**PROBLEM DETAILS**
Find the line in the entries below that contains "rādīt adresi kartē (344, 2217)". Repeat it exactly, and every line after it through the line that contains "Services (643, 483)".

....

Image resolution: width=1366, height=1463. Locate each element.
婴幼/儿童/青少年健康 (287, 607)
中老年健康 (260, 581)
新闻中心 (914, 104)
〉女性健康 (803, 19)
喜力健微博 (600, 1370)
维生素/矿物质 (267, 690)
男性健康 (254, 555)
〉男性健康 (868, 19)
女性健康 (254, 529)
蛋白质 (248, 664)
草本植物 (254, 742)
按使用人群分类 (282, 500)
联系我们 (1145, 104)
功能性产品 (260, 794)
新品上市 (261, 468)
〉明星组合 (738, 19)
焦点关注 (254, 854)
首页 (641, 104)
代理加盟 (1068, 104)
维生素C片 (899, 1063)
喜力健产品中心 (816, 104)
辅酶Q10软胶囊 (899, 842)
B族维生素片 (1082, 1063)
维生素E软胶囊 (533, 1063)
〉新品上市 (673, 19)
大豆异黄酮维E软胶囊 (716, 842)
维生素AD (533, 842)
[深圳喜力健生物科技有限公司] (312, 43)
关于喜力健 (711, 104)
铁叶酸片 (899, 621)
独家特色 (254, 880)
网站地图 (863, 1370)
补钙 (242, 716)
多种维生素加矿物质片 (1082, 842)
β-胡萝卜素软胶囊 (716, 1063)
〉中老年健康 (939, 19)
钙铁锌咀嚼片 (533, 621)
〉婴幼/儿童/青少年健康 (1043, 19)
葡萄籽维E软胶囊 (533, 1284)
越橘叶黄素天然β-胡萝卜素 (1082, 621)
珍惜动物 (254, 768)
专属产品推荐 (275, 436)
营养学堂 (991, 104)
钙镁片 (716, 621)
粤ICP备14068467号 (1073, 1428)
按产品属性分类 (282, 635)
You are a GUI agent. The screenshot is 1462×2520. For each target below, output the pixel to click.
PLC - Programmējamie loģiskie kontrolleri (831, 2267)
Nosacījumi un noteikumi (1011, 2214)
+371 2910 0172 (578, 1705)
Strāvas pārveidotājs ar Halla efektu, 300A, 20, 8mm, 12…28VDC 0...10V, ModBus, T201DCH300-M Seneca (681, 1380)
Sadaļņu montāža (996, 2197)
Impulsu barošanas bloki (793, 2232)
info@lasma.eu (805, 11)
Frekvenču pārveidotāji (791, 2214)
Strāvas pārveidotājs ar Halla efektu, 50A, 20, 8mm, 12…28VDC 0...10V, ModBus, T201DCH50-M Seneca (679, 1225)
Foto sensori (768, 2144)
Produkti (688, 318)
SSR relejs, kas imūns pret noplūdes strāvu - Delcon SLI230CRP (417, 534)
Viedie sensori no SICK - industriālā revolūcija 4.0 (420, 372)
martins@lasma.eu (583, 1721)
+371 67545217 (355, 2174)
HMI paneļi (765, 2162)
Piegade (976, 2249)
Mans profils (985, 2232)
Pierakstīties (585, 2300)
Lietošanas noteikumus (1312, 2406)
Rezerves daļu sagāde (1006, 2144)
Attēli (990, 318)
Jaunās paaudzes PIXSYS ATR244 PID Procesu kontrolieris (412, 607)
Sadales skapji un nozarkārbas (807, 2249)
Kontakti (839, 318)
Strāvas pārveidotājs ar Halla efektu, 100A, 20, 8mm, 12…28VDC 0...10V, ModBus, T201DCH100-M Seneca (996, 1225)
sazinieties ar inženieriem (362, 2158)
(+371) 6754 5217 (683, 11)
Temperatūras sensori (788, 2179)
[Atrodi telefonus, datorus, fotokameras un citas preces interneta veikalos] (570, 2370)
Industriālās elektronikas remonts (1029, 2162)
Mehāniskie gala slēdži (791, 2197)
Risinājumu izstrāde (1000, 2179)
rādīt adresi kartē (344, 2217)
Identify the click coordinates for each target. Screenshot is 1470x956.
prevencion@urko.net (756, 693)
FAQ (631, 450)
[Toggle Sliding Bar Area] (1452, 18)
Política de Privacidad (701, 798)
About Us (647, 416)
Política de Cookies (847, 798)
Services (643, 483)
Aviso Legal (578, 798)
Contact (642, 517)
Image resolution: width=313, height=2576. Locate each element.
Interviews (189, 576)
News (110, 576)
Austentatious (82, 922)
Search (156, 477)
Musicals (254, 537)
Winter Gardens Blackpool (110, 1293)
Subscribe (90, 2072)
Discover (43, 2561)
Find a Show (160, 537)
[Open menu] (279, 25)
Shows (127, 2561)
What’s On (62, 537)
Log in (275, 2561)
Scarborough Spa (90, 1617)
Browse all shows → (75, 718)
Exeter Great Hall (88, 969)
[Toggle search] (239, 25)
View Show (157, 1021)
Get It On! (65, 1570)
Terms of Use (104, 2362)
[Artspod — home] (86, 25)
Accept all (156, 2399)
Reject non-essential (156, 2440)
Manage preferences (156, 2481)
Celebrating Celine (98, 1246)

....

**WORKED SOLUTION**
rādīt adresi kartē (344, 2217)
Identify the click coordinates for each target. Screenshot is 1470x956.
prevencion@urko.net (756, 693)
FAQ (631, 450)
[Toggle Sliding Bar Area] (1452, 18)
Política de Privacidad (701, 798)
About Us (647, 416)
Política de Cookies (847, 798)
Services (643, 483)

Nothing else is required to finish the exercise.